Mardi 1er mai 2018
La pluie s'est arrêtée cette nuit et c'est sous le soleil que je pars ce matin sur l'île d'Orléans, une île située sur le fleuve Saint-Laurent, tout près de la ville de Québec. Cette île portera plusieurs noms successifs au cours de son histoire : avant la colonisation française, les Amérindiens Algonquins l'avaient surnommé île Minigo, déformation du terme ouindigo signifiant ensorcelé. En 1535, Jacques Cartier lui donnera le nom d'isle de Bacchus lors de son second voyage, à cause des nombreuses vignes sauvages qui y poussaient naturellement, avant de finalement lui donner son nom actuel d'Isle d'Orléans quelques mois plus tard, en hommage d'Henri II, duc d'Orléans. Cette appellation restera inchangée jusqu'à l'arrivée des Hurons, lesquels, attaqués par les Iroquois trouveront refuge ici sous la protection des Français. Une partie de ces réfugiés viendra s'établir dès 1651 à la pointe sud-ouest de l'île et y érigera d'ailleurs un fort à proximité d'un lieu connu encore aujourd'hui sous le nom d'Anse du Fort. Et les Hurons de surnommer alors cette terre l’île Sainte-Marie en hommage à la patronne de leur mission en Huronie (Baie Géorgienne). Ces Amérindiens finiront malheureusement par être totalement décimés en mai 1656 par les Iroquois, et cette appellation de disparaître avec eux.
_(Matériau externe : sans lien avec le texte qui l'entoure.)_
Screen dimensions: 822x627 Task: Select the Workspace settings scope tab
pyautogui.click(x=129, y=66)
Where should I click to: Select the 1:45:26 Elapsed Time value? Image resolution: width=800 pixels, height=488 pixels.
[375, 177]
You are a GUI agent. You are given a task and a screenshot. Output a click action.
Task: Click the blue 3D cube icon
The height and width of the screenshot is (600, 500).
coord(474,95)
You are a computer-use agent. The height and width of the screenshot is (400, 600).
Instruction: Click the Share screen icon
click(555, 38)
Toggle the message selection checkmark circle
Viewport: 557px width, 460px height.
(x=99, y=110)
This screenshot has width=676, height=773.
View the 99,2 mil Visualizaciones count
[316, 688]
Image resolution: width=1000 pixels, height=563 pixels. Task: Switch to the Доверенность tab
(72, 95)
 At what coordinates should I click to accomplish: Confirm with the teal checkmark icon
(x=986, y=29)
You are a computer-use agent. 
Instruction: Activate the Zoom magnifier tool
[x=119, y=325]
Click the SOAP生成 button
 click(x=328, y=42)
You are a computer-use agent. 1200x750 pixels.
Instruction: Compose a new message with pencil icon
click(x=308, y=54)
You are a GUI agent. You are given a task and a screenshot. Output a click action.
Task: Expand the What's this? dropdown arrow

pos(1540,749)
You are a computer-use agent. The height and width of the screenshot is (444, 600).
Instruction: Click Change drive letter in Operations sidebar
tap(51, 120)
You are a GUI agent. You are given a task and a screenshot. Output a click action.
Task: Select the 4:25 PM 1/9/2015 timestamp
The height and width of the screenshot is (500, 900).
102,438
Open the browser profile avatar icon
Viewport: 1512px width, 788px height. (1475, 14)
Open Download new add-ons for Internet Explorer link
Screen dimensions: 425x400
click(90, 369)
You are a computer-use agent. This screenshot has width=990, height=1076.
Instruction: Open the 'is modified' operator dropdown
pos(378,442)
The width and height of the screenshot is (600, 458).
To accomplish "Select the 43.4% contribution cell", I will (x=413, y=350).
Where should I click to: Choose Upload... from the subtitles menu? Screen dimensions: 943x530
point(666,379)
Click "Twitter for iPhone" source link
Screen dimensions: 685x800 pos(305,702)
Vingt ans plus tard, l'île est devenue la propriété de Monsieur François Berthelot. Celle-ci, érigée en comté par le roi Louis XIV, portera bientôt le nom d'Isle et Comté de Saint-Laurent, et ce, jusqu'en 1770. En 1792, l'endroit sera rebaptisé Comté de l'île d'Orléans à l'issue de la première réunion de la Chambre d'Assemblée du Bas-Canada.
Longue de 34 kilomètres, l'île d'Orléans est desservie par une route (Chemin royal) qui en fait le tour sur 67 kilomètres et dessert les six villages qui rassemblent 7000 iliens. L'été, la population double avec le déferlement touristique. J'accède à l'île par un long pont suspendu, le pont de l'île d'Orléans qui fut inauguré le 6 juillet 1935. Cet ouvrage changea complètement la vie des habitants qui délaissèrent peu à peu les bateaux et les quais orléanais, puisque les fermiers pouvaient désormais apporter fruits et légumes jusqu'aux marchés de Québec par la route. En sens inverse, le pont facilitera la venue des visiteurs friands des cultures maraichères (fraises, pommes...) et attirés à l'époque des sucres. Ce pont est ensuite un merveilleux point d'observation sur les escarpements de la côte, le promontoire de Québec et les rivages de Beauport et de la Côte de Beaupré avec, entre autre, l'énorme chute Montmorency. Ma première visite est effectuée à Saint-Pierre. Bien avant d'atteindre le bourg, je m'arrête à l'espace Félix Leclerc, malheureusement fermé en cette saison. L'endroit, dédié à l'auteur-compositeur-interprète propose habituellement une exposition permanente qui permet d'en apprendre davantage sur l'artiste. Une projection d'une vidéo réalisée par son fils Francis, cinéaste de profession, et une boite à chansons d'une centaine de places complètent les attractions. Notre idole de toujours séjournera à Saint-Pierre jusqu'à son décès, sur cette terre qu'il affectionnait avec ses champs, ses battures et ses érables. Le sentier du flâneur (d'une distance totale de 2,5 km aller-retour) conduit les visiteurs au cimetière qui l'accueille pour toujours.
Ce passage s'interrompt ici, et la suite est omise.